▶ [Exercise description]: A word-for-word copy of the records below is required.

* * *

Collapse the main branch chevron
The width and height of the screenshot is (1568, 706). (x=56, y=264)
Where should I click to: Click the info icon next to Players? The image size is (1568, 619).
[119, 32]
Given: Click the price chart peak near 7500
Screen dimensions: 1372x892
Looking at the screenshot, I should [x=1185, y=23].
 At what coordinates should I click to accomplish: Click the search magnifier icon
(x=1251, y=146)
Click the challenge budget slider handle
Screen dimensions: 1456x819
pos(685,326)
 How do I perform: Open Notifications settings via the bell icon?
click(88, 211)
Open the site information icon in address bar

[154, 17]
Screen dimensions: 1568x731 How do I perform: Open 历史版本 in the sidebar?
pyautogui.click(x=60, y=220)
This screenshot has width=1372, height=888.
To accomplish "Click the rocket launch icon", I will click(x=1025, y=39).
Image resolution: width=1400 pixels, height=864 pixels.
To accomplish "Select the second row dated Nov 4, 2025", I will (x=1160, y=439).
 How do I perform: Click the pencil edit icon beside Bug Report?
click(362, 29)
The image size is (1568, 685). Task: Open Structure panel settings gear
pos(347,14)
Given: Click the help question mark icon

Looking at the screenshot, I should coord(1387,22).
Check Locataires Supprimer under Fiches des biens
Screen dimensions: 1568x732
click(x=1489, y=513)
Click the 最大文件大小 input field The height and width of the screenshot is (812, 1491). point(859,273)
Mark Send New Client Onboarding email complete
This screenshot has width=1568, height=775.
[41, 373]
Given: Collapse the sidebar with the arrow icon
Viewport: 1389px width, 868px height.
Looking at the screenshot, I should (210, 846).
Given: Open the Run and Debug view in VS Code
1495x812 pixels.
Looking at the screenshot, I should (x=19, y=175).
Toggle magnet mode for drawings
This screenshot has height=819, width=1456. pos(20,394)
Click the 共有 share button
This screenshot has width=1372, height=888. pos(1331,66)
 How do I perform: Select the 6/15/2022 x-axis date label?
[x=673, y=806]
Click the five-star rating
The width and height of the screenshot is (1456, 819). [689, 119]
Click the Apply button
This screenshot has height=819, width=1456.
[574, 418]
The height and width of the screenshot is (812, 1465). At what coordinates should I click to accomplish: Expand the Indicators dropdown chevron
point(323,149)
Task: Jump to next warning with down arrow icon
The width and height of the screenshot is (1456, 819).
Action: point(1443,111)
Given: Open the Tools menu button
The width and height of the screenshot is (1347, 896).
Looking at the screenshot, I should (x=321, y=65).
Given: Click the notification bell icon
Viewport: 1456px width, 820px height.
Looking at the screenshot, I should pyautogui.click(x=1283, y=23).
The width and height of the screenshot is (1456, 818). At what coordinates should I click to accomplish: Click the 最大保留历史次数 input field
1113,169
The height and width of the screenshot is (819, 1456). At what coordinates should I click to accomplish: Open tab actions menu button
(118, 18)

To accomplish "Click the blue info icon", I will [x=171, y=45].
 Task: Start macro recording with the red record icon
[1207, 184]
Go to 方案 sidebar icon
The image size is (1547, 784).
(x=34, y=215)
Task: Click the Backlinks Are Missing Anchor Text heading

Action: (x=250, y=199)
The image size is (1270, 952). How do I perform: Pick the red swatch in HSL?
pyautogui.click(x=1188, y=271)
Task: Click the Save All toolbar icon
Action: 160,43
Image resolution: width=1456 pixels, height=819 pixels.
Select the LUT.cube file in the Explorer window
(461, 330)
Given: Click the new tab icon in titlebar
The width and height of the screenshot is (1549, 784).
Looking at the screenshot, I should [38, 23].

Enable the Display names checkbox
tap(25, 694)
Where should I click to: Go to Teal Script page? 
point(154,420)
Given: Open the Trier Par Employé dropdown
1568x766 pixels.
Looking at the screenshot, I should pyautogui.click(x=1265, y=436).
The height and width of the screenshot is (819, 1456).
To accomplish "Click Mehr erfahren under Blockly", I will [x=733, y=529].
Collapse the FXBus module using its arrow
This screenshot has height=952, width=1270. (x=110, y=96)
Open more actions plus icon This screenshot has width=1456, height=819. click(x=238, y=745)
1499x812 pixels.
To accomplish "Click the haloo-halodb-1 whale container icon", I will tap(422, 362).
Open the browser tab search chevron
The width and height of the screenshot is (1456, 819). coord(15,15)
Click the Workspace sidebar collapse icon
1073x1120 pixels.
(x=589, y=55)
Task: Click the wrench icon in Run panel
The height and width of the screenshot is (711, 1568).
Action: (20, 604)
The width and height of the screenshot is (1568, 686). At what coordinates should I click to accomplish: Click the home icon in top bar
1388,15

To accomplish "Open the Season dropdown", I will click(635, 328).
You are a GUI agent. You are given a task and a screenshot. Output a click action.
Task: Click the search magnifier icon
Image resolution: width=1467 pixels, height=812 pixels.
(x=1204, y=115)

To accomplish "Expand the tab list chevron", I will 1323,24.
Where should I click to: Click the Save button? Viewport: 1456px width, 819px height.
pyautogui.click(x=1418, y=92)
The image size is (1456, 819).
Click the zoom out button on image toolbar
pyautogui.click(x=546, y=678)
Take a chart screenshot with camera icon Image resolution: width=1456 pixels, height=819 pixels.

* * *

▶ [Finished exercise]:
Collapse the main branch chevron
The width and height of the screenshot is (1568, 706). (x=56, y=264)
Where should I click to: Click the info icon next to Players? The image size is (1568, 619).
[119, 32]
Given: Click the price chart peak near 7500
Screen dimensions: 1372x892
Looking at the screenshot, I should [x=1185, y=23].
 At what coordinates should I click to accomplish: Click the search magnifier icon
(x=1251, y=146)
Click the challenge budget slider handle
Screen dimensions: 1456x819
pos(685,326)
 How do I perform: Open Notifications settings via the bell icon?
click(88, 211)
Open the site information icon in address bar

[154, 17]
Screen dimensions: 1568x731 How do I perform: Open 历史版本 in the sidebar?
pyautogui.click(x=60, y=220)
This screenshot has width=1372, height=888.
To accomplish "Click the rocket launch icon", I will click(x=1025, y=39).
Image resolution: width=1400 pixels, height=864 pixels.
To accomplish "Select the second row dated Nov 4, 2025", I will (x=1160, y=439).
 How do I perform: Click the pencil edit icon beside Bug Report?
click(362, 29)
The image size is (1568, 685). Task: Open Structure panel settings gear
pos(347,14)
Given: Click the help question mark icon

Looking at the screenshot, I should coord(1387,22).
Check Locataires Supprimer under Fiches des biens
Screen dimensions: 1568x732
click(x=1489, y=513)
Click the 最大文件大小 input field The height and width of the screenshot is (812, 1491). point(859,273)
Mark Send New Client Onboarding email complete
This screenshot has width=1568, height=775.
[41, 373]
Given: Collapse the sidebar with the arrow icon
Viewport: 1389px width, 868px height.
Looking at the screenshot, I should (210, 846).
Given: Open the Run and Debug view in VS Code
1495x812 pixels.
Looking at the screenshot, I should (x=19, y=175).
Toggle magnet mode for drawings
This screenshot has height=819, width=1456. pos(20,394)
Click the 共有 share button
This screenshot has width=1372, height=888. pos(1331,66)
 How do I perform: Select the 6/15/2022 x-axis date label?
[x=673, y=806]
Click the five-star rating
The width and height of the screenshot is (1456, 819). [689, 119]
Click the Apply button
This screenshot has height=819, width=1456.
[574, 418]
The height and width of the screenshot is (812, 1465). At what coordinates should I click to accomplish: Expand the Indicators dropdown chevron
point(323,149)
Task: Jump to next warning with down arrow icon
The width and height of the screenshot is (1456, 819).
Action: point(1443,111)
Given: Open the Tools menu button
The width and height of the screenshot is (1347, 896).
Looking at the screenshot, I should (x=321, y=65).
Given: Click the notification bell icon
Viewport: 1456px width, 820px height.
Looking at the screenshot, I should pyautogui.click(x=1283, y=23).
The width and height of the screenshot is (1456, 818). At what coordinates should I click to accomplish: Click the 最大保留历史次数 input field
1113,169
The height and width of the screenshot is (819, 1456). At what coordinates should I click to accomplish: Open tab actions menu button
(118, 18)

To accomplish "Click the blue info icon", I will [x=171, y=45].
 Task: Start macro recording with the red record icon
[1207, 184]
Go to 方案 sidebar icon
The image size is (1547, 784).
(x=34, y=215)
Task: Click the Backlinks Are Missing Anchor Text heading

Action: (x=250, y=199)
The image size is (1270, 952). How do I perform: Pick the red swatch in HSL?
pyautogui.click(x=1188, y=271)
Task: Click the Save All toolbar icon
Action: 160,43
Image resolution: width=1456 pixels, height=819 pixels.
Select the LUT.cube file in the Explorer window
(461, 330)
Given: Click the new tab icon in titlebar
The width and height of the screenshot is (1549, 784).
Looking at the screenshot, I should [38, 23].

Enable the Display names checkbox
tap(25, 694)
Where should I click to: Go to Teal Script page? 
point(154,420)
Given: Open the Trier Par Employé dropdown
1568x766 pixels.
Looking at the screenshot, I should pyautogui.click(x=1265, y=436).
The height and width of the screenshot is (819, 1456).
To accomplish "Click Mehr erfahren under Blockly", I will [x=733, y=529].
Collapse the FXBus module using its arrow
This screenshot has height=952, width=1270. (x=110, y=96)
Open more actions plus icon This screenshot has width=1456, height=819. click(x=238, y=745)
1499x812 pixels.
To accomplish "Click the haloo-halodb-1 whale container icon", I will tap(422, 362).
Open the browser tab search chevron
The width and height of the screenshot is (1456, 819). coord(15,15)
Click the Workspace sidebar collapse icon
1073x1120 pixels.
(x=589, y=55)
Task: Click the wrench icon in Run panel
The height and width of the screenshot is (711, 1568).
Action: (20, 604)
The width and height of the screenshot is (1568, 686). At what coordinates should I click to accomplish: Click the home icon in top bar
1388,15

To accomplish "Open the Season dropdown", I will click(635, 328).
You are a GUI agent. You are given a task and a screenshot. Output a click action.
Task: Click the search magnifier icon
Image resolution: width=1467 pixels, height=812 pixels.
(x=1204, y=115)

To accomplish "Expand the tab list chevron", I will 1323,24.
Where should I click to: Click the Save button? Viewport: 1456px width, 819px height.
pyautogui.click(x=1418, y=92)
The image size is (1456, 819).
Click the zoom out button on image toolbar
pyautogui.click(x=546, y=678)
Take a chart screenshot with camera icon Image resolution: width=1456 pixels, height=819 pixels.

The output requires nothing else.